The High Court has recently clarified the extent of Financial Ombudsman Service (“FOS”) jurisdiction over historical claims, confirming that they cannot assert jurisdiction over complaints about events that fall outside the six-year time bar in DISP 2.8.2R. The FOS had drawn on decisions made in the courts to assert jurisdiction over alleged unfair credit relationships where the acts complained of took place more than six years ago. The High Court rejected this, concluding that the FOS had erred in law and overturning its decisions following an unprecedented intervention by the FCA against the FOS.
This judgment is significant because it confirms that the FOS's jurisdiction is defined and constrained by the relevant FCA rules. The decision provides welcome certainty for financial services firms, limiting what could otherwise have become an open-ended liability for historic complaints.
Background
Four banks — NatWest, Vanquis, Barclays and Santander — applied for judicial review of FOS decisions made in July 2024. The decisions arose in the context of consumer complaints relating to credit card and overdraft facilities. The complainants alleged they had been offered unaffordable lending and their relationships with the respective lenders had therefore been unfair (in breach of s.140A of the Consumer Credit Act 1974.

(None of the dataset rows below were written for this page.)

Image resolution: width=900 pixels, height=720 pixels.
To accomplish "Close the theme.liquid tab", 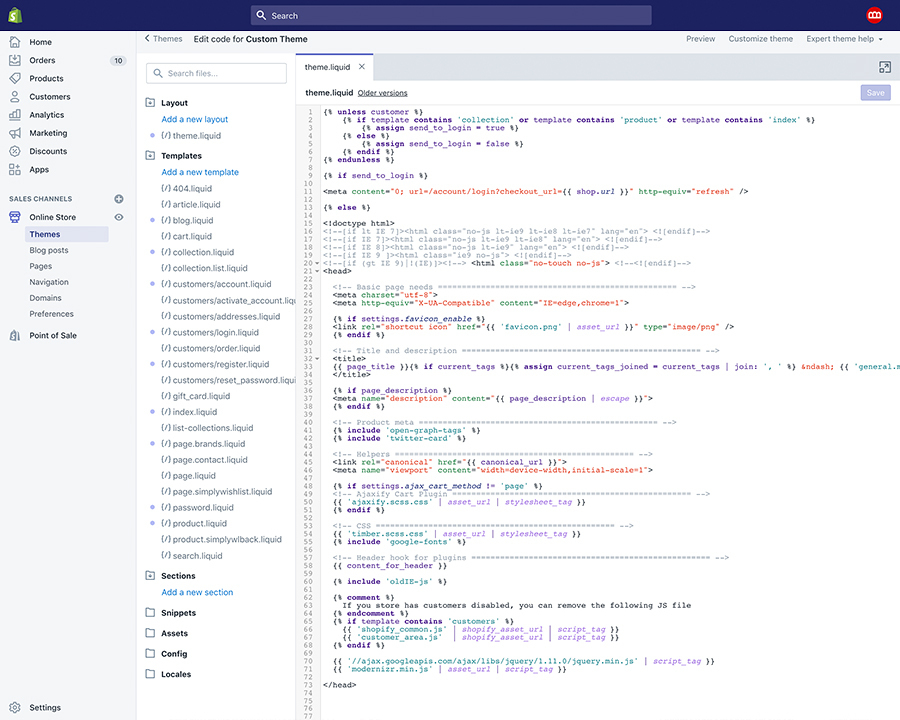I will (362, 67).
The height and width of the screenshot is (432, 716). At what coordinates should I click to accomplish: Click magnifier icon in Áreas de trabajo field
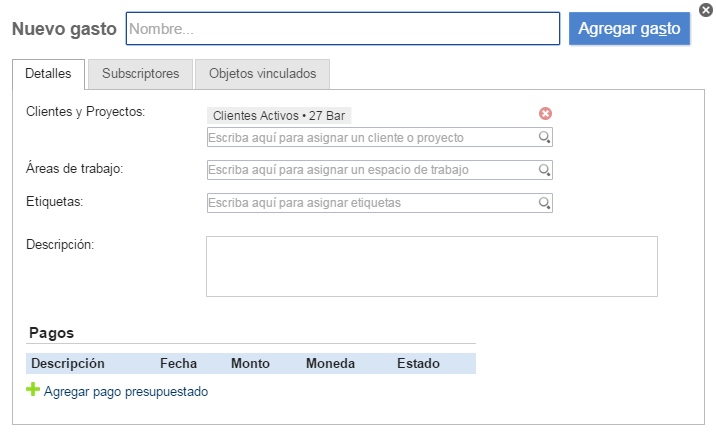545,171
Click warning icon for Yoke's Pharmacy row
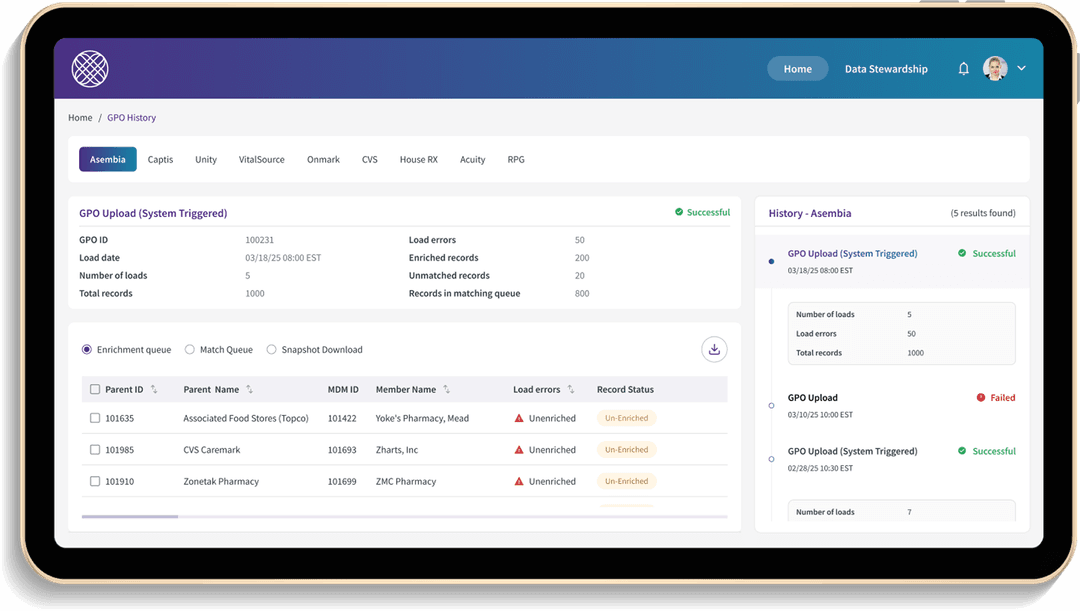Viewport: 1080px width, 611px height. coord(519,418)
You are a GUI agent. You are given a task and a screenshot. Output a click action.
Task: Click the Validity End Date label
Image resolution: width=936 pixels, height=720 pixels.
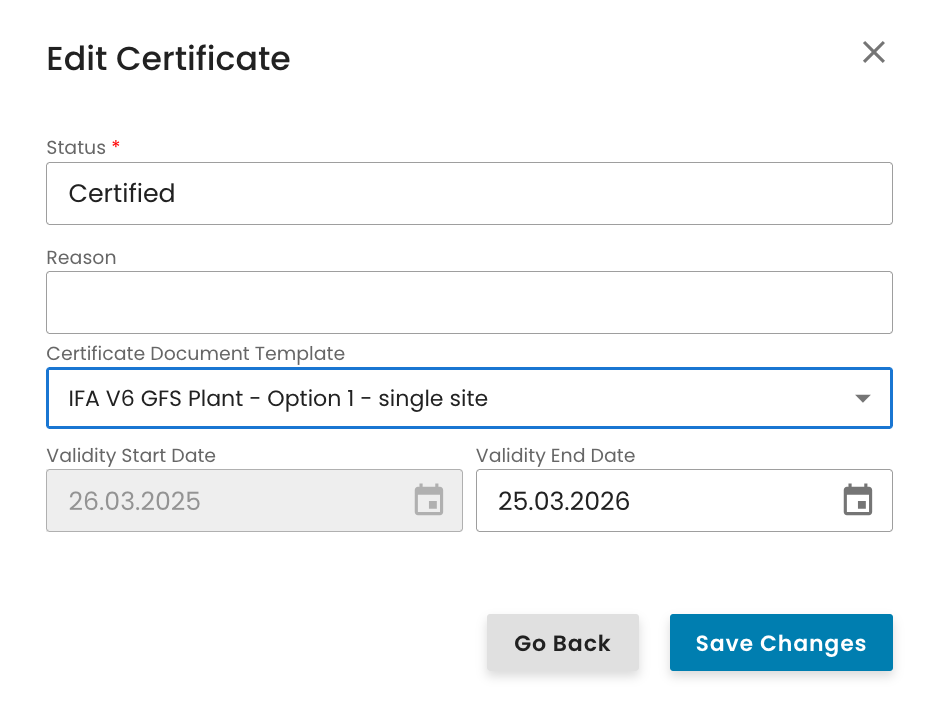tap(555, 455)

In each case, the conduct at the heart of the complaints — principally the granting of, or successive increases to, credit facilities — pre-dated the six-year time limit for complaints about an ‘event’ prescribed in DISP 2.8.2R. The complaints were therefore prima facie time barred.
Notwithstanding this, the FOS asserted jurisdiction over each credit relationship in its entirety, having changed its approach to jurisdiction following the Supreme Court decision in Smith v Royal Bank of Scotland plc [2023] UKSC 34. Before the High Court it advanced a novel "corrective responsibility" argument derived from the Supreme Court's decisions in Smith and Plevin v Paragon Personal Finance Limited [2014] UKSC 61. On this argument, where an unfair relationship is established for the purposes of the Consumer Credit Act 1974, the creditor bears a continuing responsibility to remove or redress that unfairness. Any failure to do so would constitute a fresh ‘event’ about which a consumer may complain under DISP, with time running only from the end of the credit relationship. This was said to confer on the FOS jurisdiction to investigate and order redress in relation to the fairness of the credit relationship throughout its duration.
The Court's Findings
The court rejected the concept of corrective responsibility. It held that Plevin, in recognising the concept of creating an unfair relationship by omission does not create a positive continuing obligation to correct any unfairness, and that Smith provides no support for the proposition that a corrective responsibility exists or that each failure to correct constitutes a fresh event for the purposes of DISP 2.8.2R. There was therefore no extension of the DISP time limit. The FOS retains discretion to consider the historic credit relationship as background context when assessing the fairness of an in-time event, but that discretion does not extend to bringing acts or omissions outside the DISP time limit within scope for assessment of redress.
Final considerations
Unusually, the FCA intervened in these proceedings, arguing that the FOS had misdirected itself as to the scope of its own jurisdiction. The Court viewed this positively, regarding it as consistent with the FCA's statutory objectives of consumer protection and its strategic objective of ensuring that relevant markets function well.
The decision comes at a time of broader reform for the FOS, following earlier consultations and HM Treasury's publication in March 2026 of proposals to modernise the consumer redress system. Amendments to FSMA in the Financial Services Bill (currently progressing through Parliament) are intended to bring about greater alignment between the FOS and the FCA in the interpretation of FCA rules and guidance.